Sanat yeteneğinizi kim keşfetti? Hukuk fakültesinde okuyup sanata yönelmişsiniz, bu yöneliş nasıl oldu? Kendinizden bahseder misiniz?
Sanatla yakınlaşmam ilkokul sıralarında başladı. Sonrasında da çevremdekilerin beğenilerini paylaşmaları, öğretmenlerimin resme olan ilgi ve sevgimi takdir etmeleri, fark etmeden bilinçaltımda bir altyapı oluşturdu. Okul döneminden sonra eşim ve ailemle ilgilenmeyi tercih ettiğim için o süreçte sanat ile iletişimim izleyici olarak devam etti. Profesör Nurullah Berk atölyesinde çalışmaya başlayınca bu ilişkinin boyutu değişti ve sonrasında hep resim içinde kalarak bu alanda çalıştım.
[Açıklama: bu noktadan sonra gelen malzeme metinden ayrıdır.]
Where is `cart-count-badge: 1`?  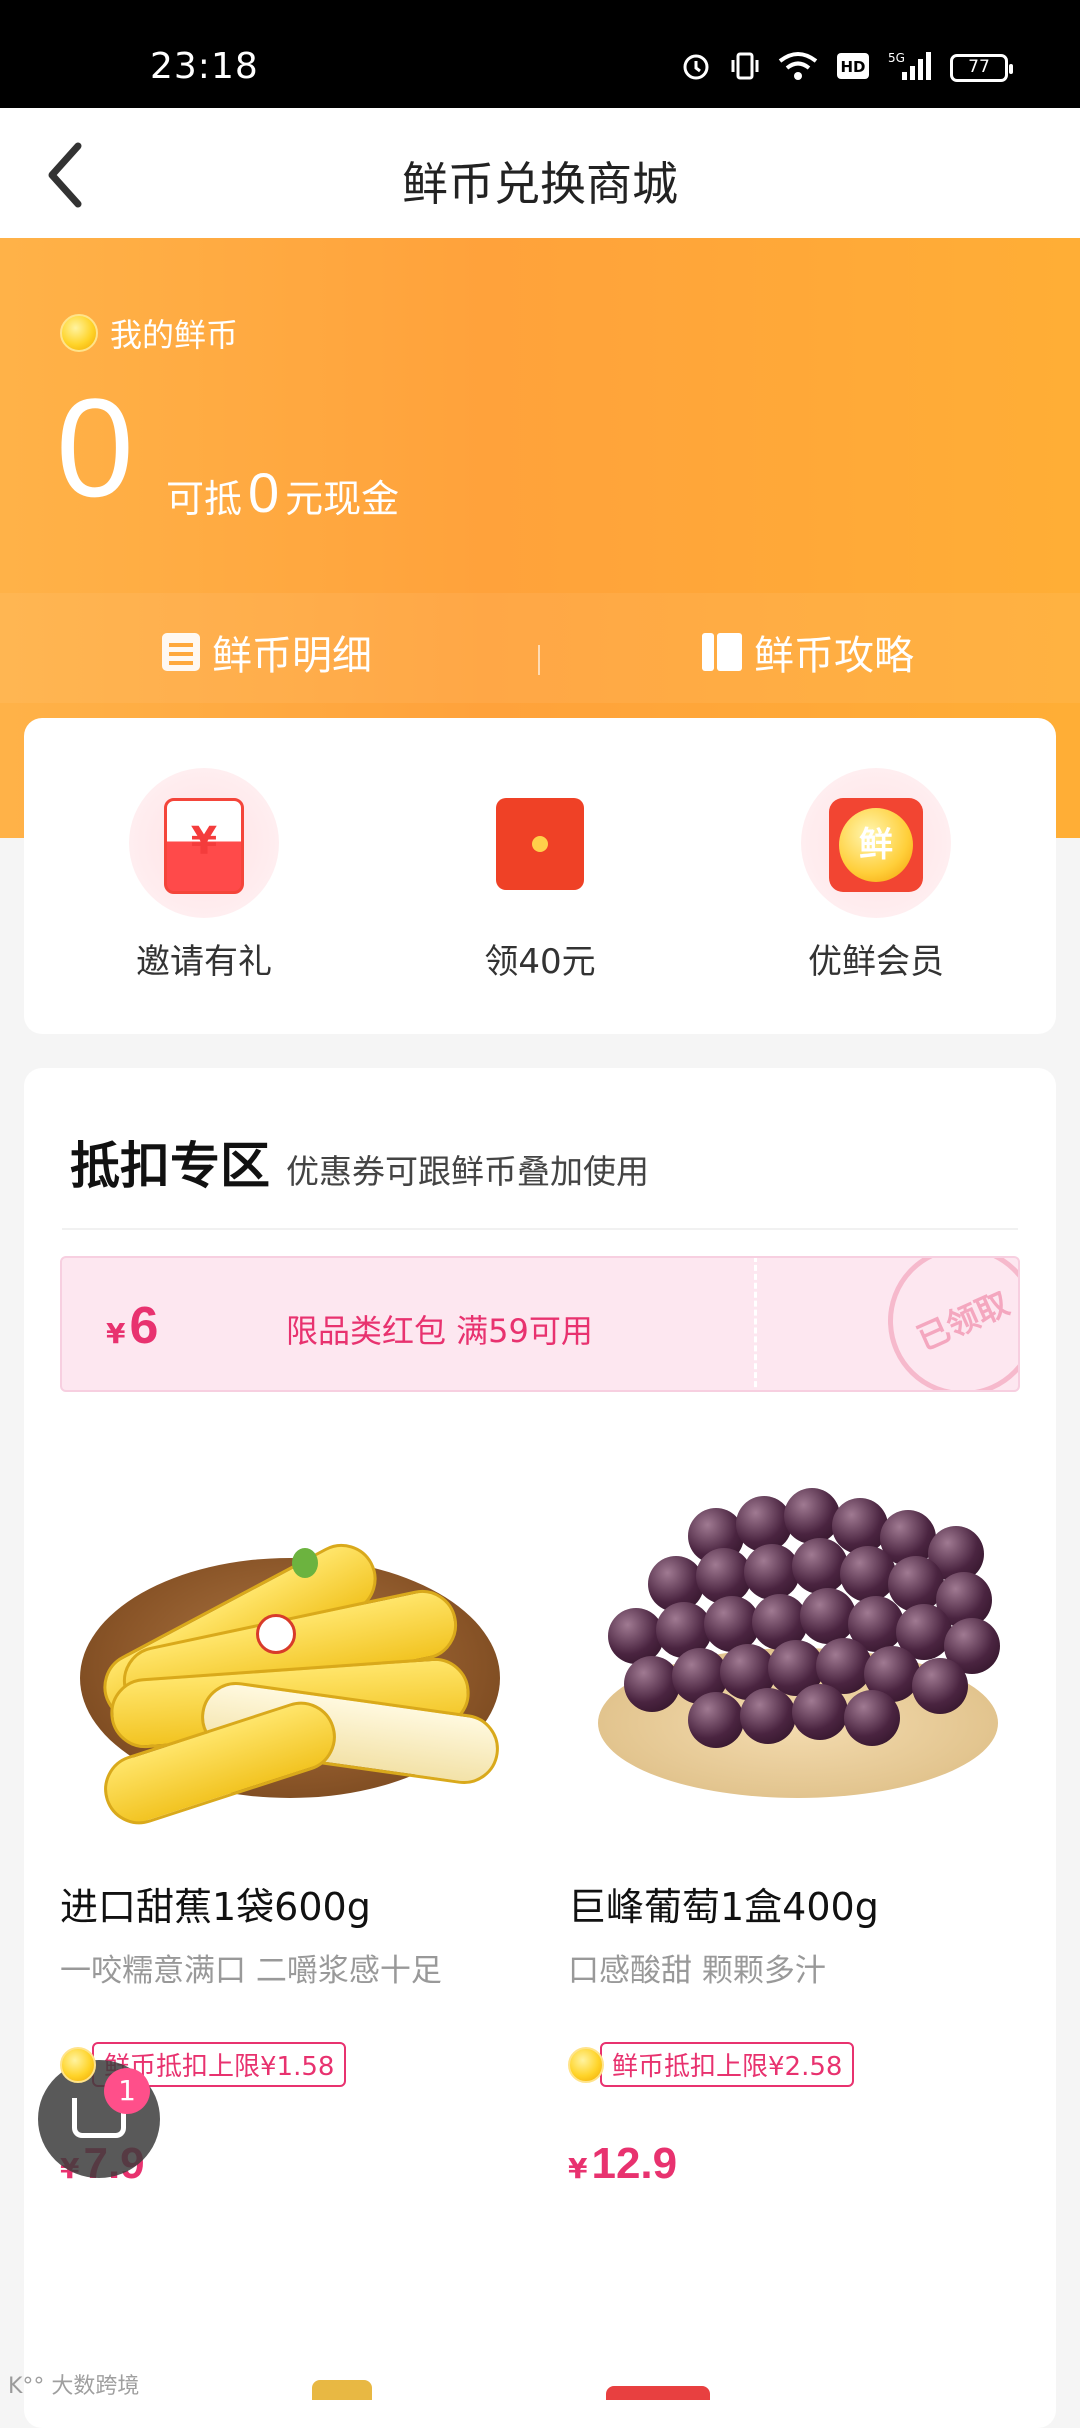
cart-count-badge: 1 is located at coordinates (127, 2091).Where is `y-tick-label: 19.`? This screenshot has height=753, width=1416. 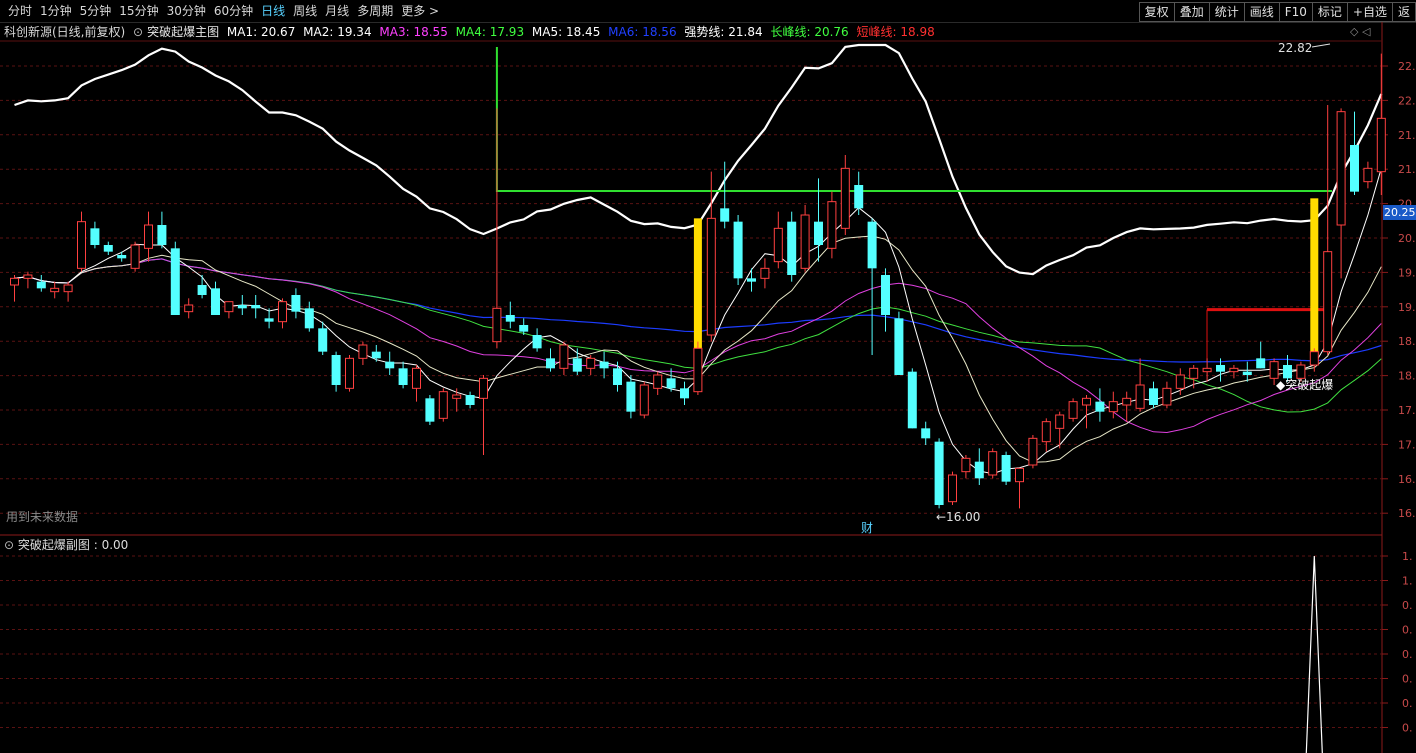
y-tick-label: 19. is located at coordinates (1407, 308).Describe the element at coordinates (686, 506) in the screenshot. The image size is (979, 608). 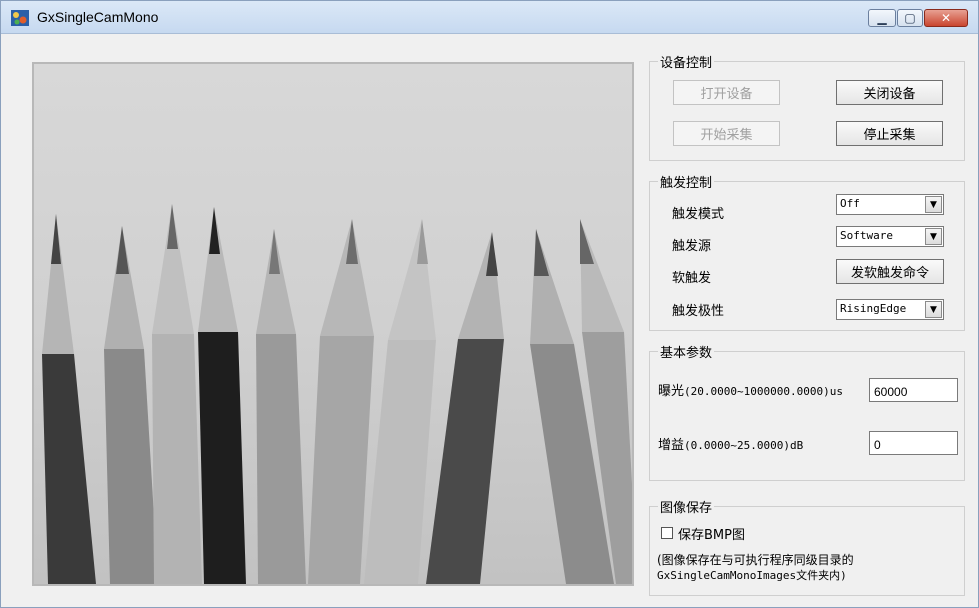
I see `image-save-legend: 图像保存` at that location.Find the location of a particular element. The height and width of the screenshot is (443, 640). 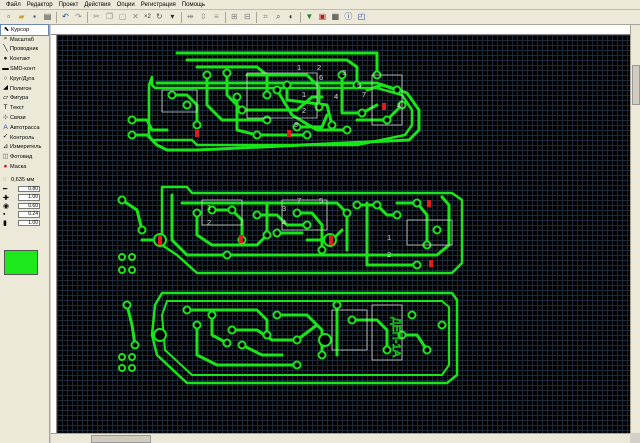

tool-text: T Текст is located at coordinates (24, 108).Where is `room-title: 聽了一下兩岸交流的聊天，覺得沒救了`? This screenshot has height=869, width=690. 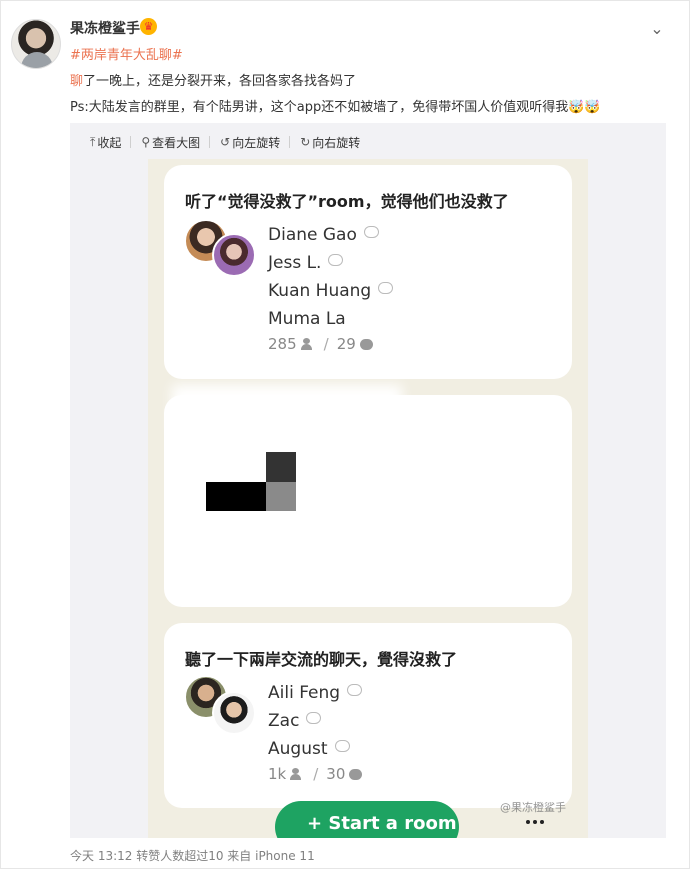 room-title: 聽了一下兩岸交流的聊天，覺得沒救了 is located at coordinates (322, 660).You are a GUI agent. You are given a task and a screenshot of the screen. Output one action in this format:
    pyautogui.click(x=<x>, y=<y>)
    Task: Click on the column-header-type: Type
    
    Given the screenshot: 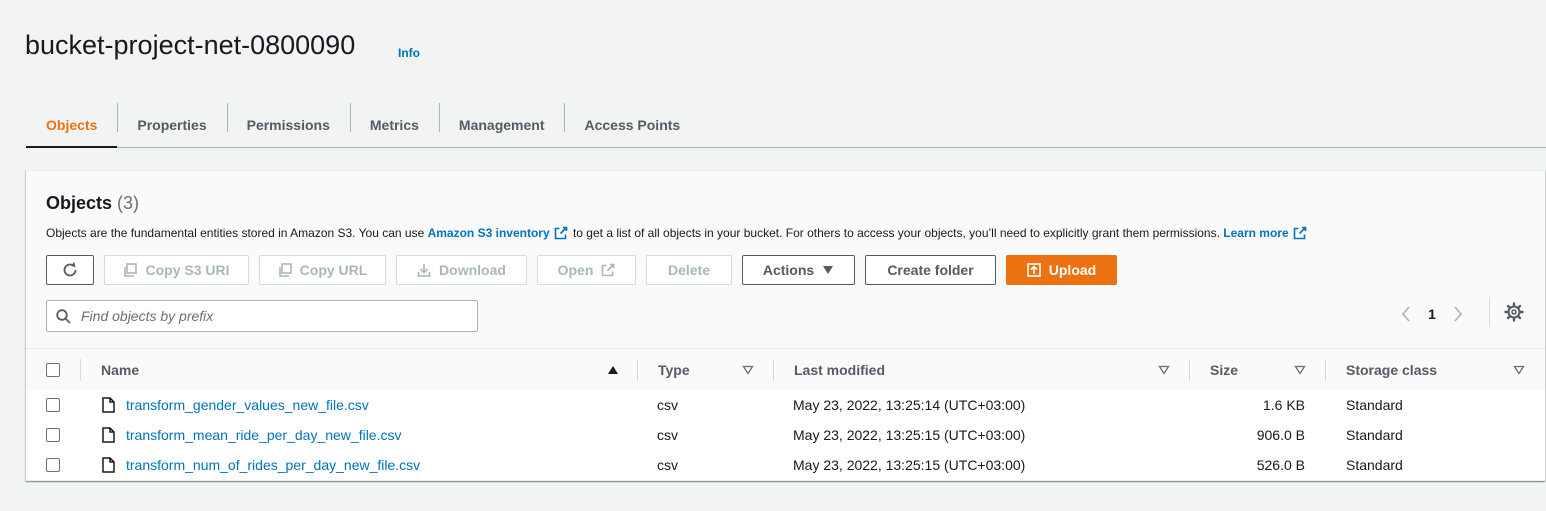 What is the action you would take?
    pyautogui.click(x=674, y=370)
    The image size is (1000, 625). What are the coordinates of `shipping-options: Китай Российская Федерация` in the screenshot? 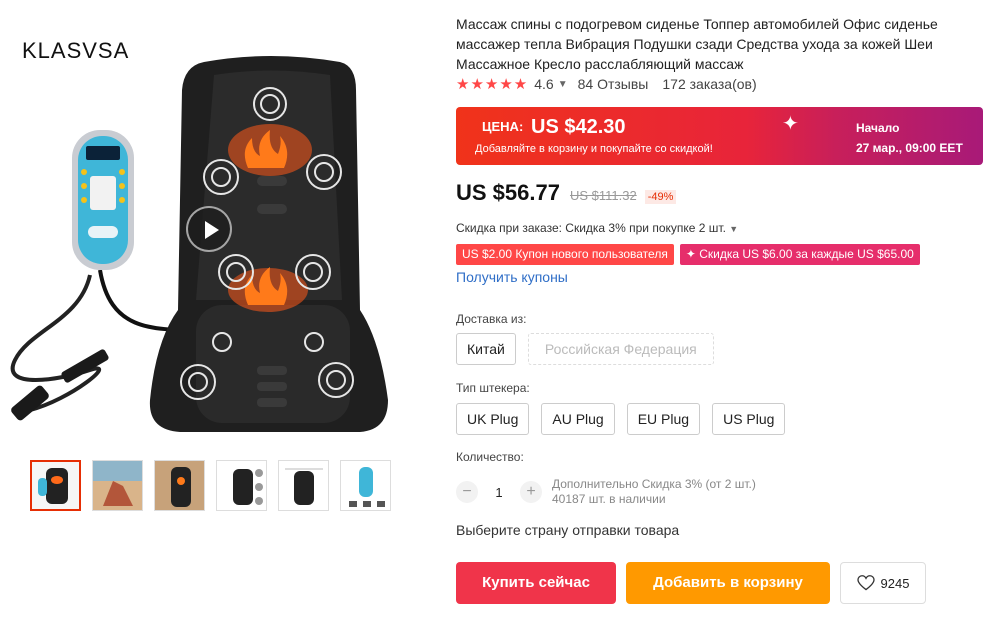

Sanat yaşamınızda sizi etkileyen kişiler var mı? Kendinize yakın hissettiğiniz bizden ve yurtdışından beslendiğiniz ressamlar?
Sanat hayatımda birlikte çalıştığım değerli sanatçılar ve atölyelerinden daima yeni şeyler öğrendim. Her birisi Türk resim sanatına damgasını vuran İbrahim Çallı, Hikmet Onat, Avni Lifij, Nurullah Berk, Bedri Rahmi, Orhan Peker, Cemal Tollu, Cihat Burak, Fahrelnissa Zeid, Ömer Uluç, Adnan Turani gibi sanatından etkilendiğim pek çok isim oldu. Günümüz sanatçılarından ise Canan Tolon, İrfan Önürmen, Mustafa Horasan gibi isimleri heyecanla takip ediyorum.
Kendinizi nasıl yenilersiniz? İlgi alanlarınız neler? Örneğin daha önceki sergilerinizden “Düş’ün Zamanı”nı, Ahmet Hamdi Tanpınar’ın bir şiirinden yola çıkarak hazırladığını söylüyorsunuz bunu biraz açar mısınız?
Ahmet Hamdi Tanpınar şiiri, “Düş’ün Zamanı” sergisini hazırlarken bana ışık tuttu. Bir an kendimi onun denizinde buldum. Tanpınar’ın soyut olarak ele aldığı bir zaman formunda, ruh hâlinin, insanın bilinçaltı durumlarını açığa çıkararak yekpare geniş bir ‘an’da kendisini bulması hoşuma gitti. Sergimi de böyle bir çıkışla yapmak istedim. Bir sanat insanı olarak kendimi yenilemek için hep ileriye ve beni besleyecek noktalara odaklanırım. Yurt içi ve dışındaki sergileri gezer, güncel sanatı takip etmeye, ruhumu beslemeye çalışırım.
Hayat felsefenizi nasıl özetlersiniz? Sanat sizin için nedir? Soyut çalışmayı seven bir ressam olarak gerçek hayatla aranız nasıl, tuvalinizi bir sığınak olarak da görür müsünüz?
Hayat felsefem, mutlu olabileceğim ‘an’ları kaçırmamak, boş işlerle vakit kaybetmeden her an yeni şeyler öğrenmek, devinim içinde bulunmak üzerine kurulu. Tanrı’nın verdiklerine şükredip mutlu oluyorum. Resim ise en büyük tutkum ve sığınağım.
Günümüzde ülkemiz sanat piyasasında sanatın ve çağdaş sanatın gördüğü ilgiden memnun musunuz, ne söylemek istersiniz?
Sanatçıların ve sanata ilginin artma eğiliminde olmasını sevindirici buluyorum. Sanat piyasası hakkında ise bir fikir paylaşmaya gerek duymuyorum.